I always try and train the rose horizontally along the wall if possible, there’s a reason for this. If you have the rose spur growing straight up, the plant has hormones which detect which buds are growing at the top; all the plants energy then goes towards the top bud making it grow really tall resulting in lots of stem and leaves but next to no flowers.

So, going back to training the stem horizontally on its side, all the buds will be flat, on the same level and have equal amounts of hormone. This allows all the buds to grow equally and allow new shorter shoots that will eventually have lots of flower on them.

Starting the pruning process, firstly you want to look out for any dead or damaged bits, for example if its been snapped off, or is dead (brown). You don’t want anything dead or dying on the stem because this will just get in the way.

Cut off any of the tiny wheat shoots you come across as well, these are too small to come to anything so get rid of these now so the rose isn’t wasting energy on these shoots.

Secondly, find the main structure of the climbing rose and go along all the side branches that are spurring off the main stem from the previous years. You want to cut these back to at least 2 centimetres from the main trunk, I always make sure there is at least one bud left on the stem so it can grow out and form a new branch for this year in its place.

Whilst pruning, I’ll always take a step back and see if there’s any stems growing that could be tied down and woven into any wire that I’ve previously installed. If there’s stems growing in a congested area and all of the wires are taken up and there is nowhere else for them to go I will take these off completely.

Each stem will get old and will only live for a certain amount of years (a lot like us!).

So, if you’ve got any really old weak looking stems but you’ve noticed a young healthy spur coming up from the base that can replace it then i recommend removing the old shoot and training the new shoot in its place.
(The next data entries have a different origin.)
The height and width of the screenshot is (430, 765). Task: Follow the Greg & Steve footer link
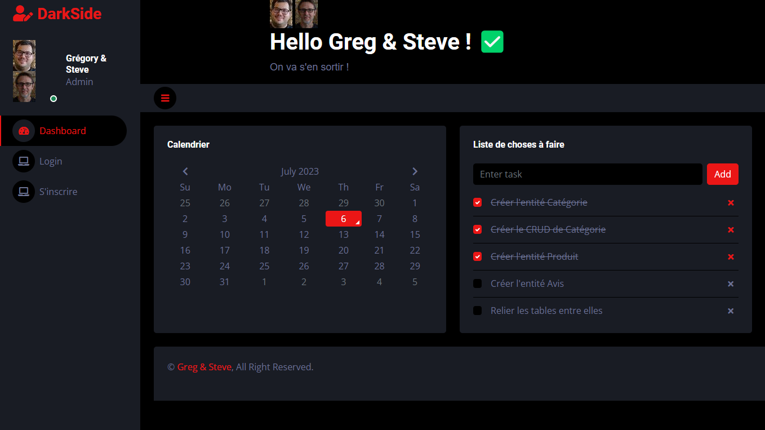(204, 367)
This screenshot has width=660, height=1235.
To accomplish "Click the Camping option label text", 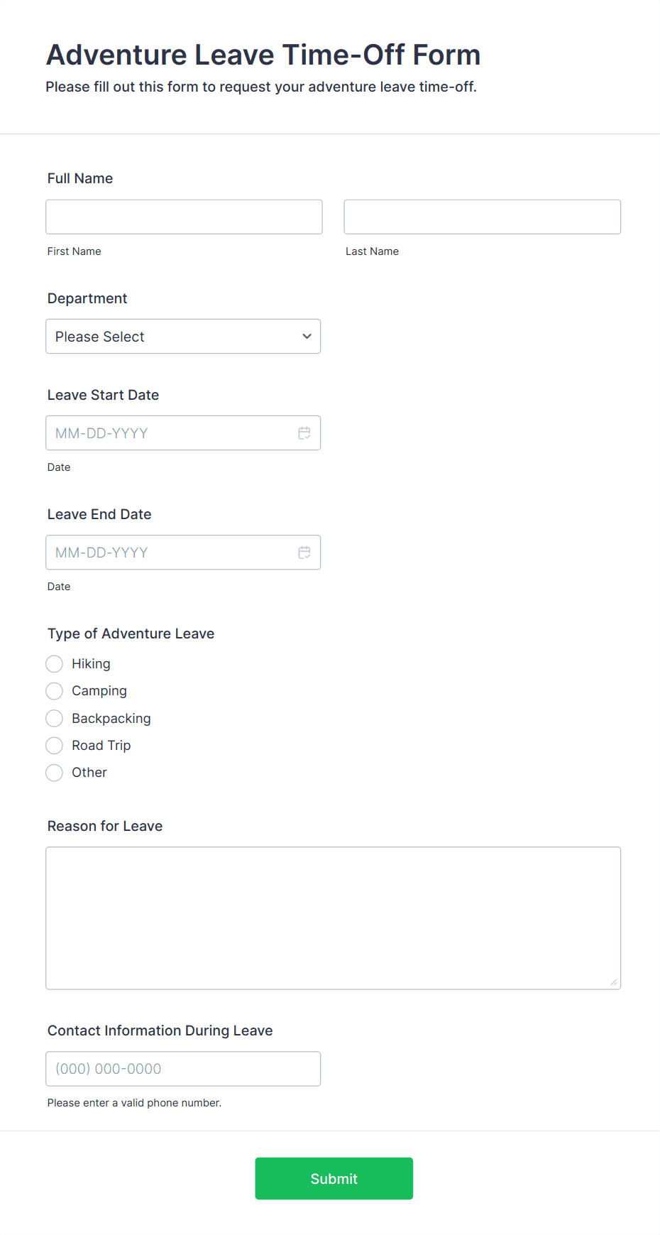I will [x=99, y=691].
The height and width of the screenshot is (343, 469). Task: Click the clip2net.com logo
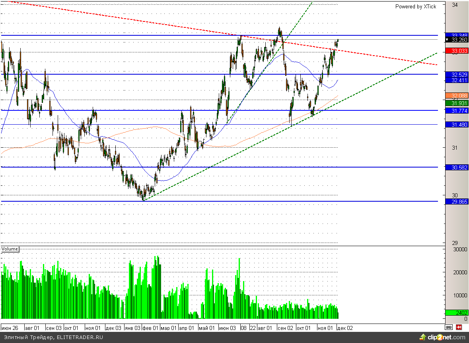coord(442,337)
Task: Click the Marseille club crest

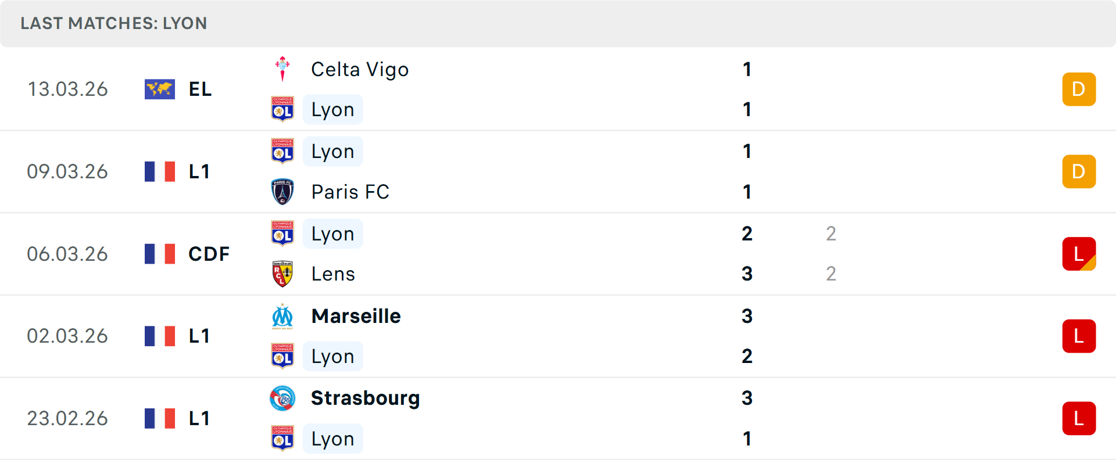Action: tap(282, 317)
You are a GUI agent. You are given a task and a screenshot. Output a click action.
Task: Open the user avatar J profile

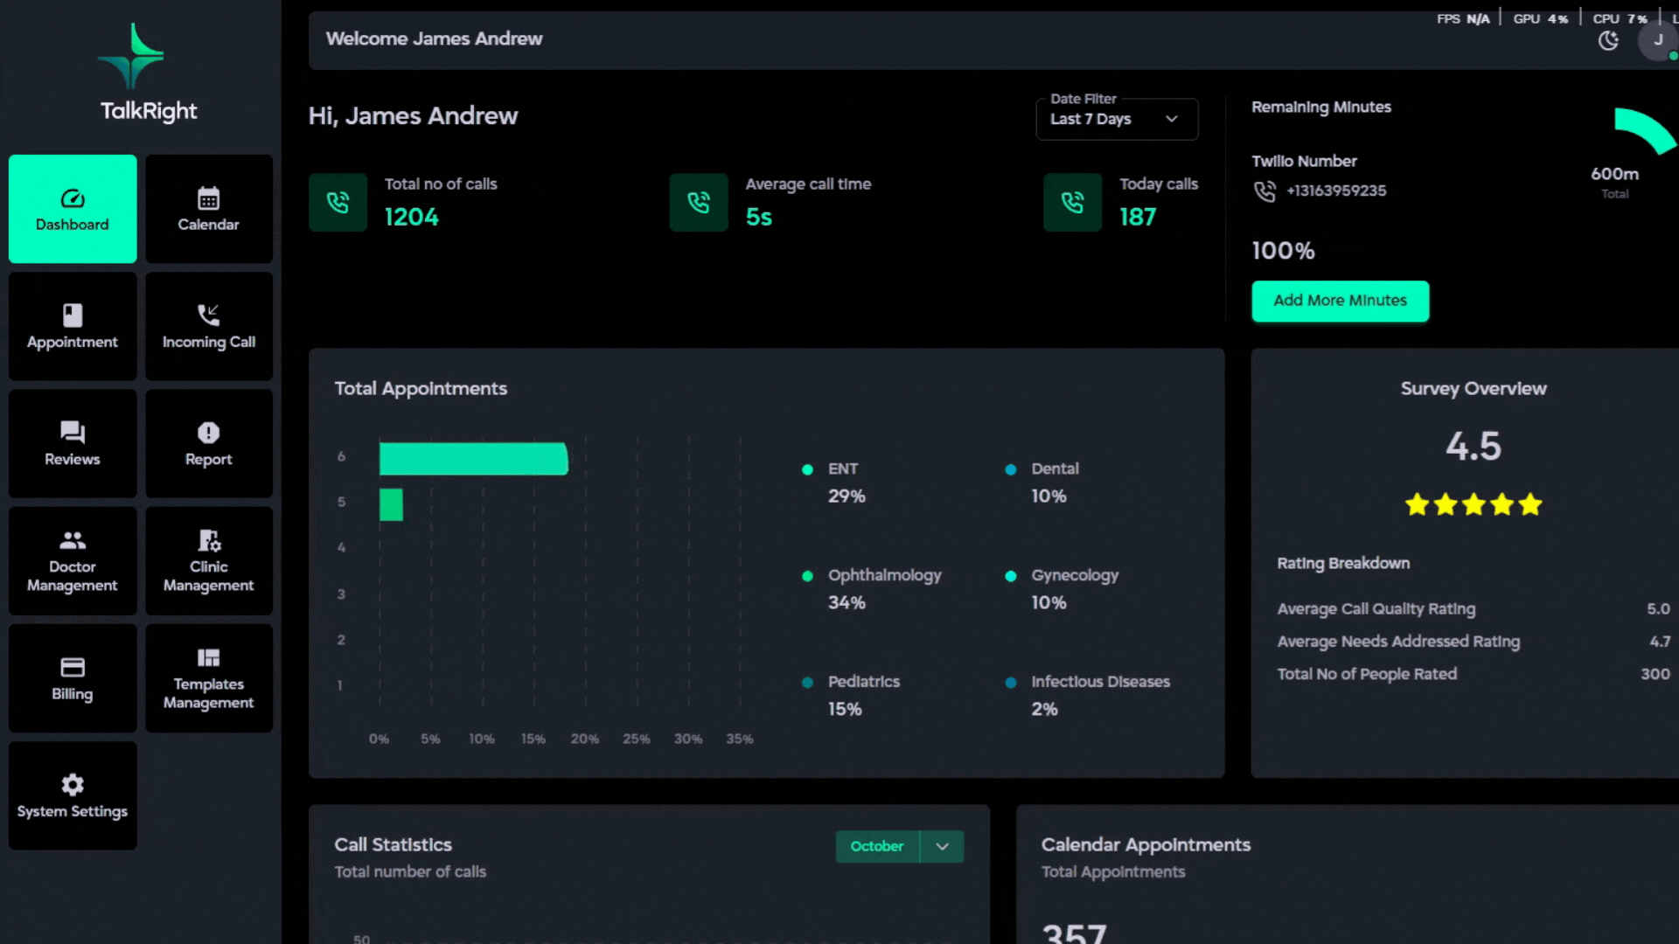(x=1657, y=40)
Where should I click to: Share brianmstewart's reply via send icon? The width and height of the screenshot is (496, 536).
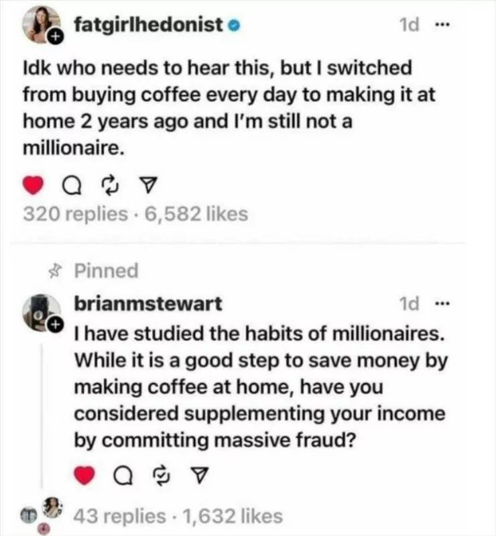tap(199, 477)
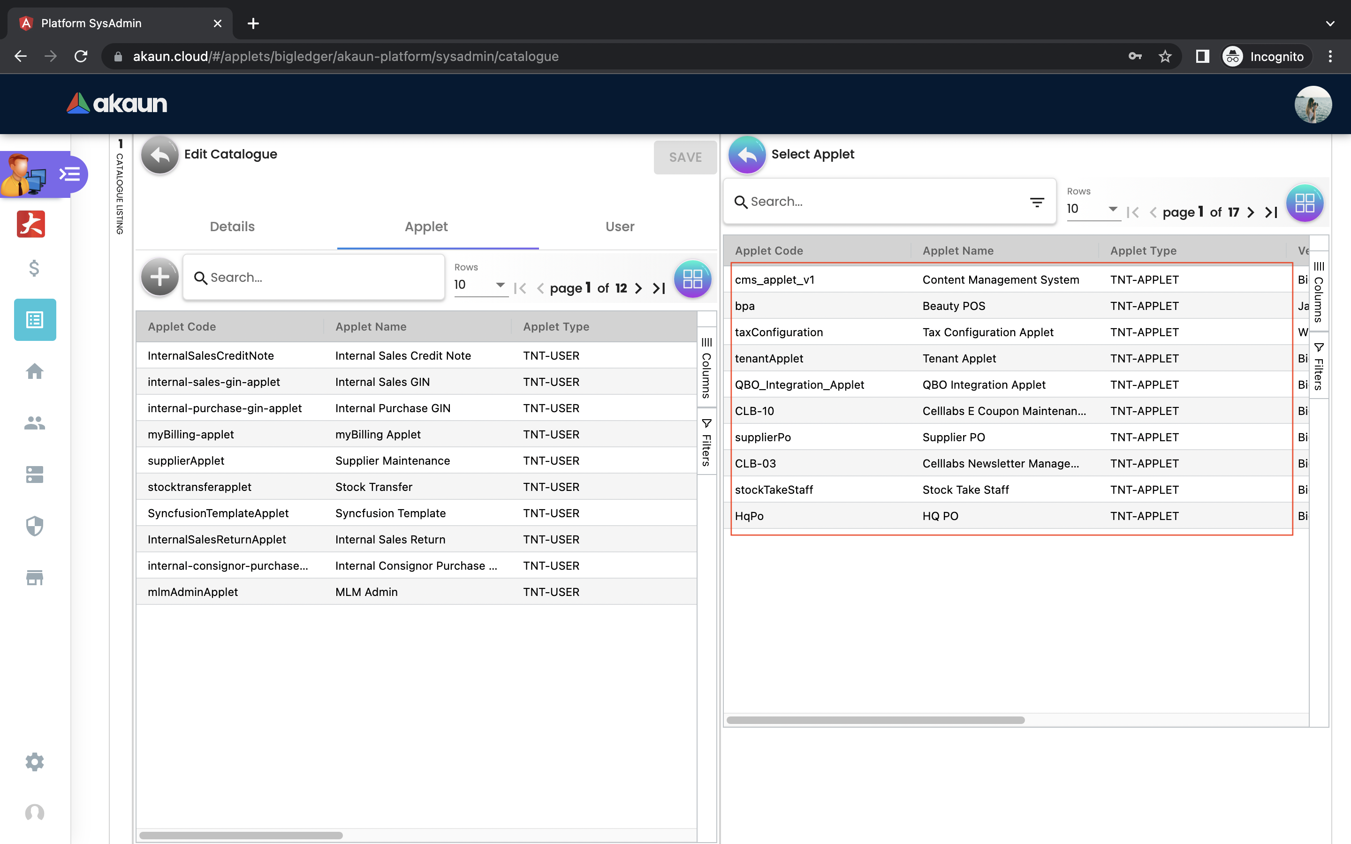Click the Select Applet search field
1351x844 pixels.
(882, 202)
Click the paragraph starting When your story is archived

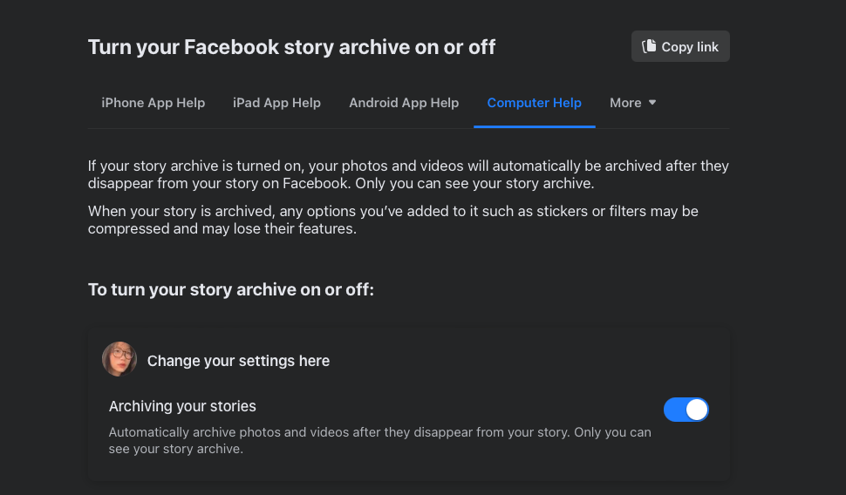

When it comes to tying up the branches to the wire, I always use twine when i can. The main reason being is that is quite soft and is made mainly from natural fibres, it also wont choke the plant too much as it grows and thickens.

Another reason I will opt for twine is to help the enviroment. Garden twine is bio-degradable whereas its plastic counterpart isn’t and will perish easily in the sun after time; leaving it to rot into the soil.

When you’re pruning the rose you want to make sure that you’re armed with a good pair of secateurs (I will do an article on these).

A good pair of secateurs will leave a nice clean cut, you don’t want a rip or a tear because that will let infection and disease get in and damage your rose.

I’d always recommend wearing thick gloves while doing this (I should take my own advice). Most climbing roses are covered in thorns and if you’re not careful will come away with some nasty cuts.